Associatifs n° 13 - Mars 2003

PRATIQUE
Organiser un loto


---> ATTENTION : Suite à la loi du 9 mars 2004, la législation en matière de lotos et loteries a évolué. En complément de cette article, lire également celui publié dans Associatifs N° 24


En matière de loteries et de tombolas, l’interdiction est le principe. La loi ne prévoit que des « dérogations » en faveur des loteries de bienfaisance, d’encouragement des arts et des activités sportives à but non lucratif. Les lotos ne sont soumis, en principe, à aucune autorisation préalable... mais il convient d’être prudent !

Dans tous les cas, l’organisation d’un loto par une association ne peut se faire que dans la mesure où celui-ci concerne un cercle restreint (adhérents, parents...), et affiche très clairement un but social, culturel, scientifique, éducatif, sportif ou d’animation locale. Ainsi, un loto dont une partie seulement des fonds irait au but assigné tomberait sous le coup de l’interdiction générale des loteries.

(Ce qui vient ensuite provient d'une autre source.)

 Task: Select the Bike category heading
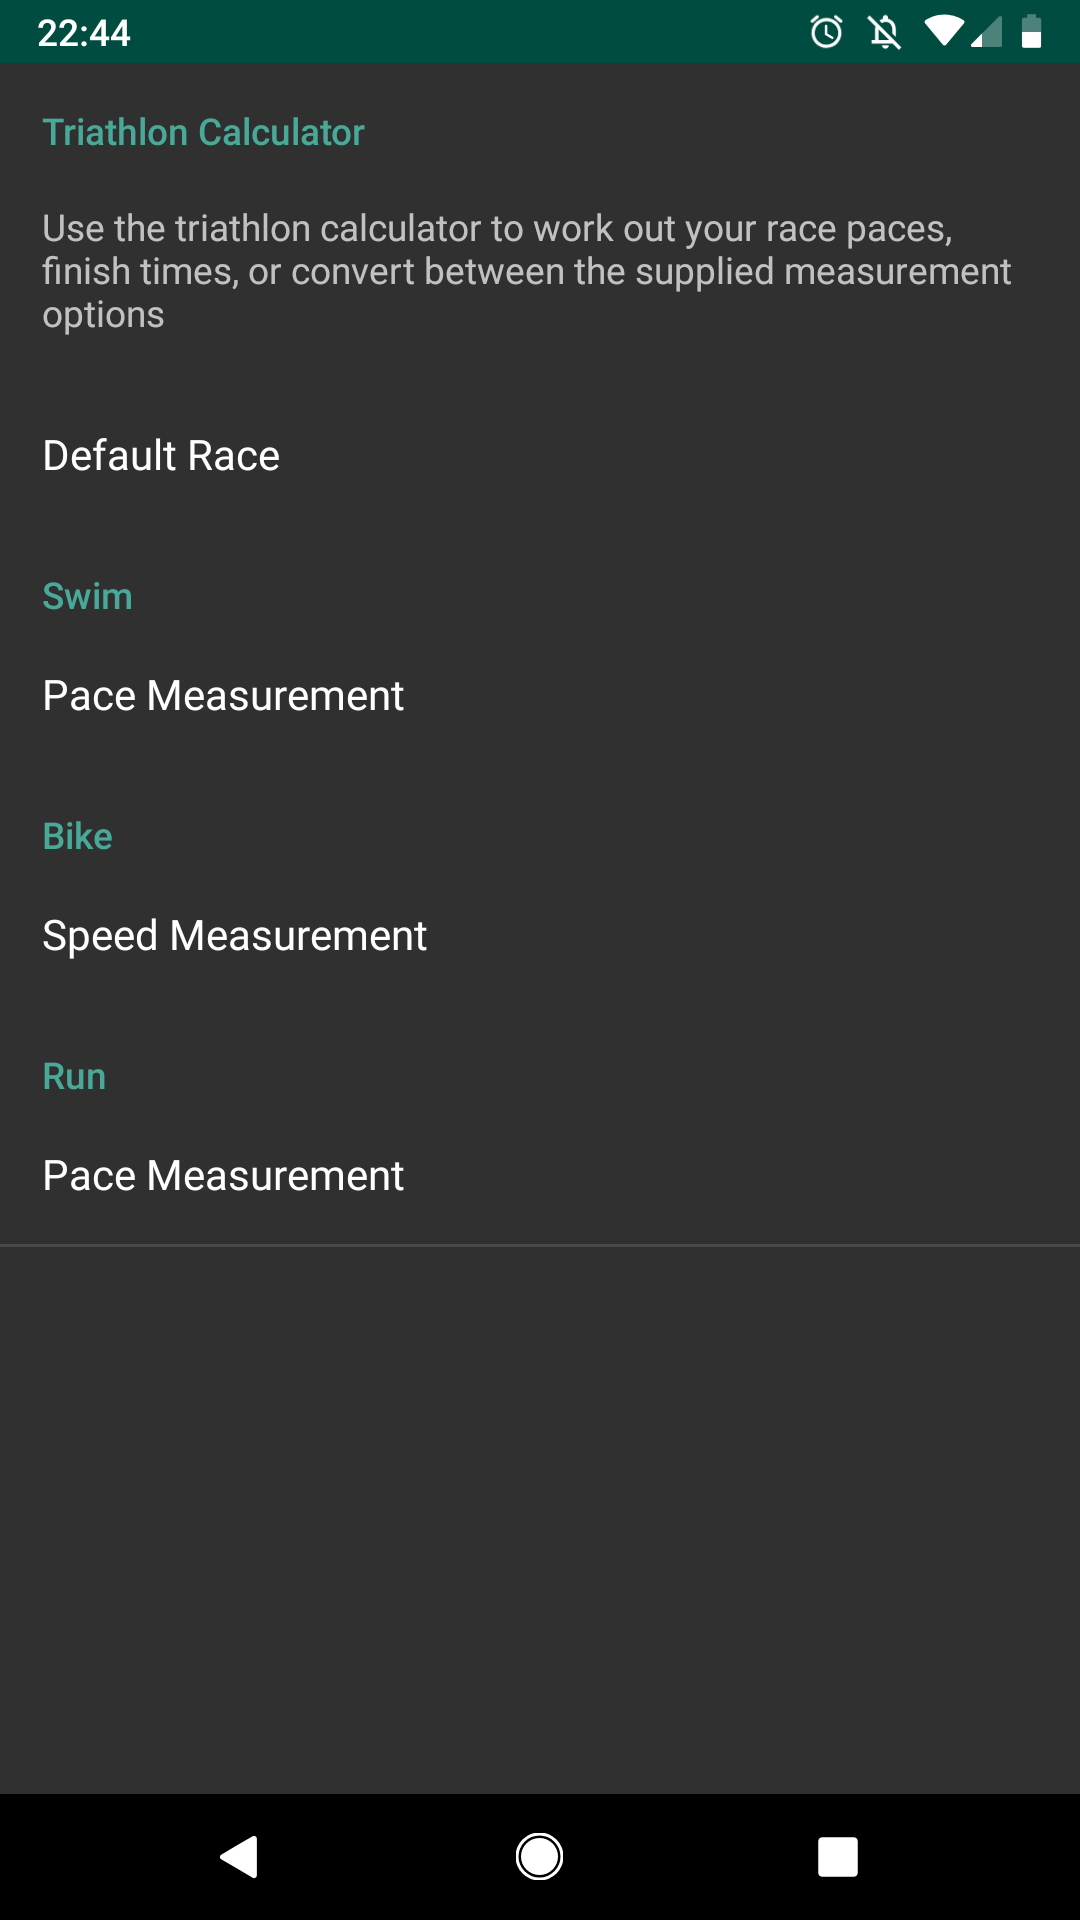(x=77, y=836)
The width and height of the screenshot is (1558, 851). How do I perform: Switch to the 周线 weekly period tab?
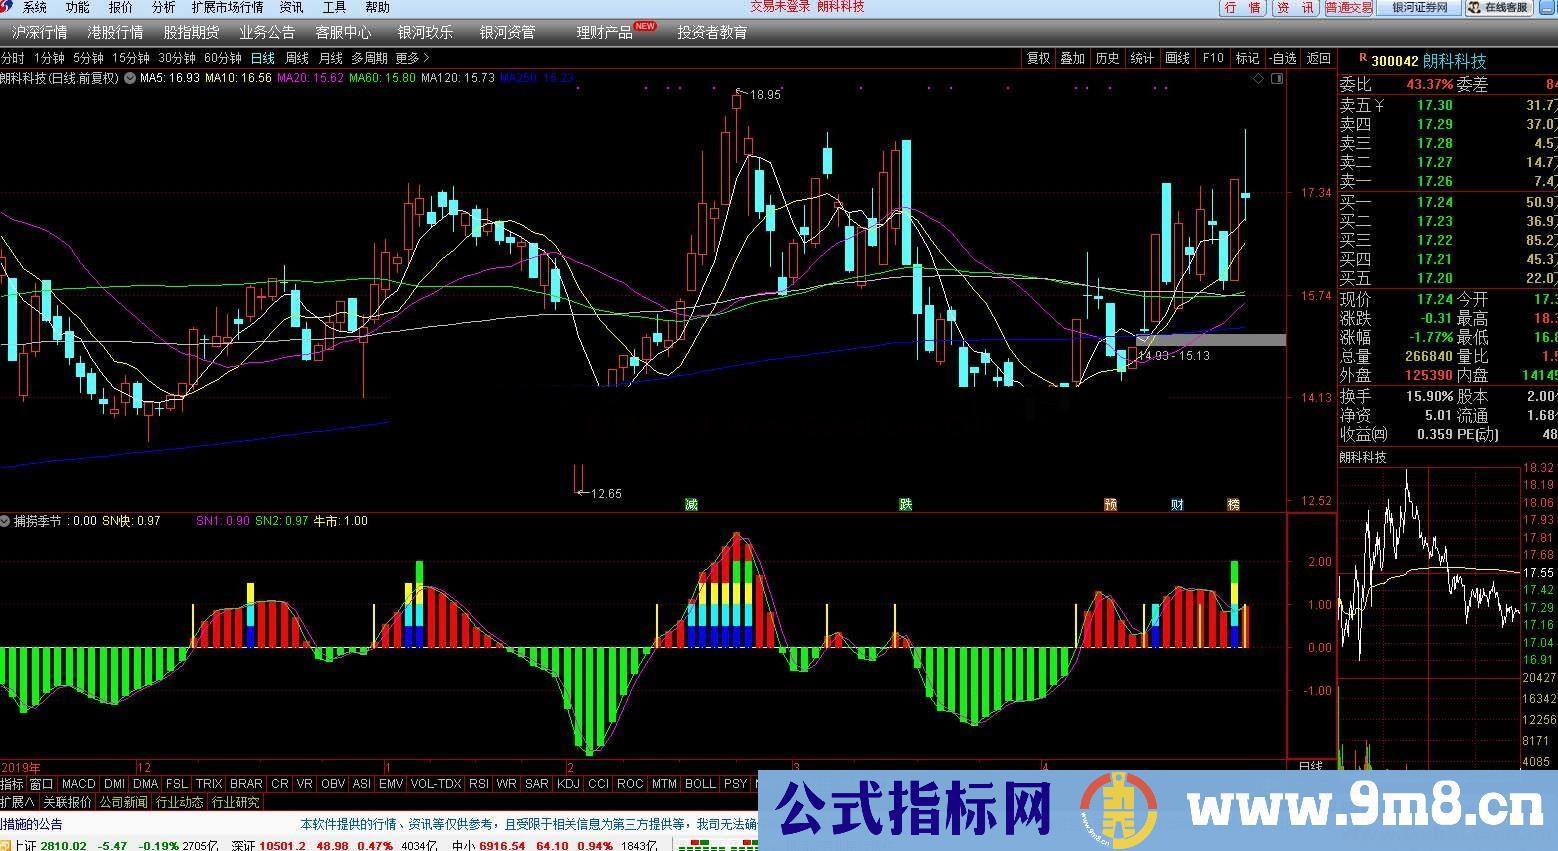pyautogui.click(x=297, y=58)
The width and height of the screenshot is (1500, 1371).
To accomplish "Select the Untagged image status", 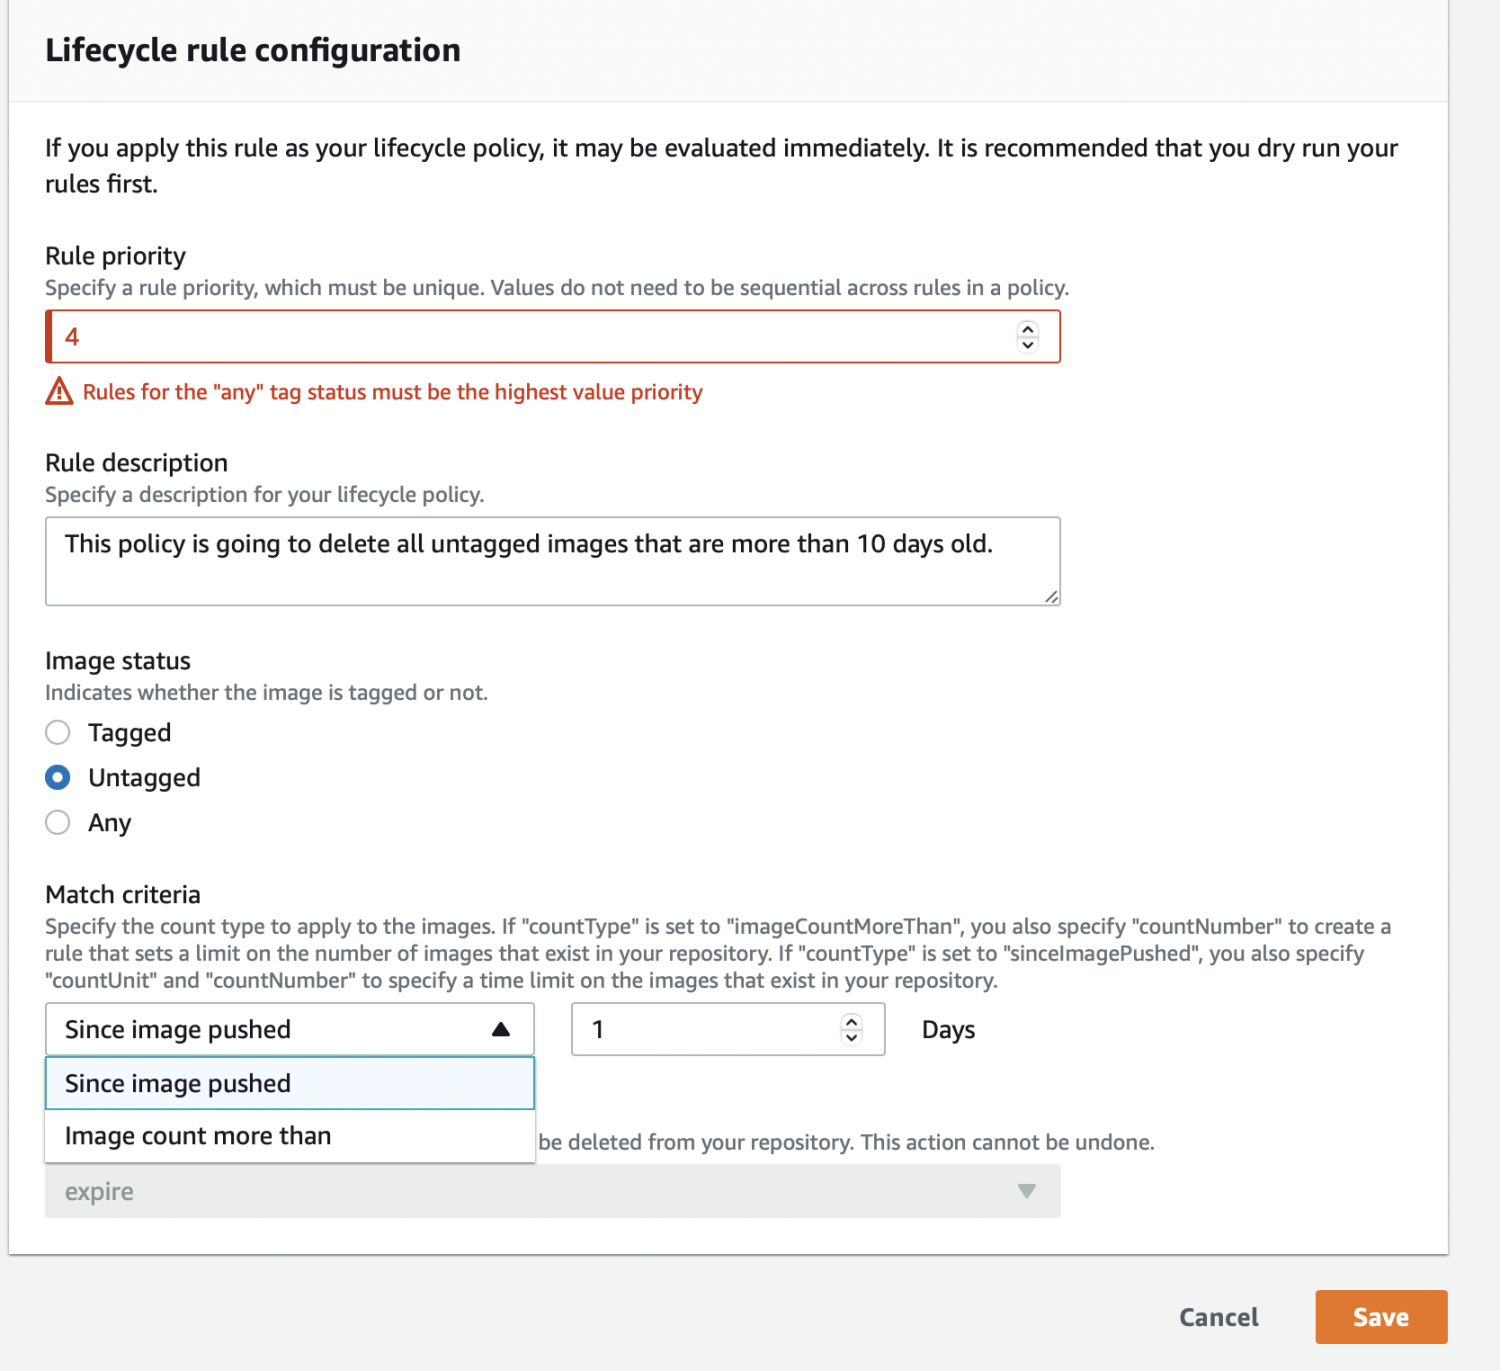I will 57,777.
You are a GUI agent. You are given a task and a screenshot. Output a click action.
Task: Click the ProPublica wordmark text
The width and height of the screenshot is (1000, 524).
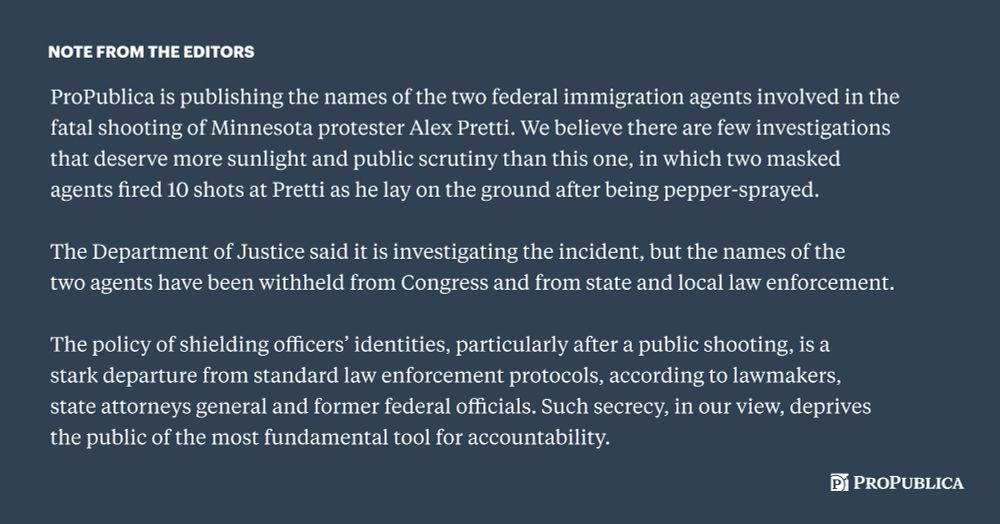908,484
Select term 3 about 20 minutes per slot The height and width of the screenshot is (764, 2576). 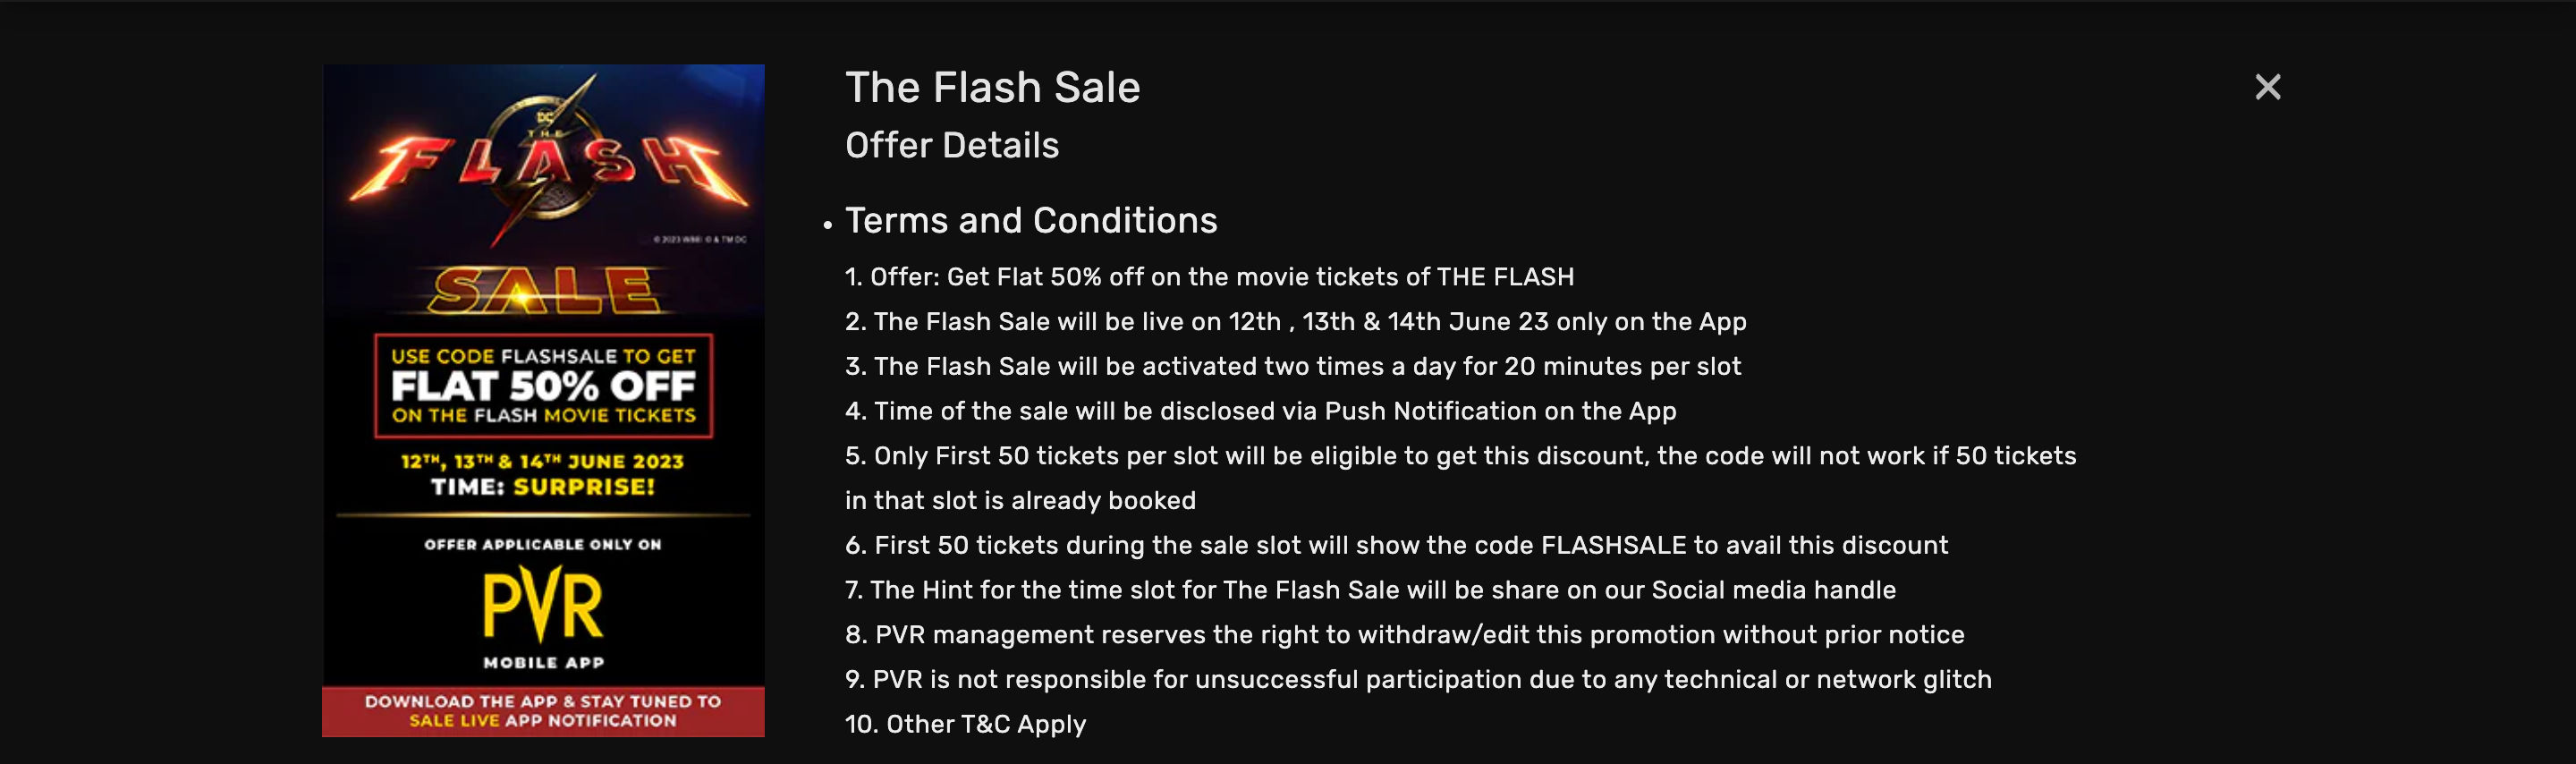(x=1293, y=367)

De plus, les mises doivent être de faible valeur. Un arrêté ministériel du 27 janvier 1988 - paru au Journal Officiel du 7 février 1988 - fixe à 400 euros la valeur marchande maximale de chacun des lots. Les lots ne peuvent ni consister en des sommes d’argent, ni être remboursés.

L’administration veille à ce que les lotos ne se transforment pas en activité commerciale et conservent toujours un caractère exceptionnel par rapport à l’objet de l’association. Tout manquement à ces règles est pénalement réprimé.

D’un point de vue fiscal, les recettes tirées des loteries ou des lotos entrent dans le champ d’application de l’exonération de tous les impôts et taxes prévus au titre des 6 manifestations exceptionnelles par an.

Le bénéfice de cette exonération est cependant subordonné à 2 formalités :

- informer au plus tard 24 heures avant la manifestation, par simple lettre, le service des impôts du siège social de l’association ;

- envoyer à ce même service des impôts un relevé détaillé des recettes et des dépenses, dans les 30 jours qui suivent la manifestation.

L’administration peut présumer une activité commerciale lorsqu’une association organise plus de 3 lotos par an. Après enquête, une requalification peut conduire à soumettre l’association au paiement des impôts commerciaux (Taxe à la Valeur Ajoutée et Impôt sur les Sociétés).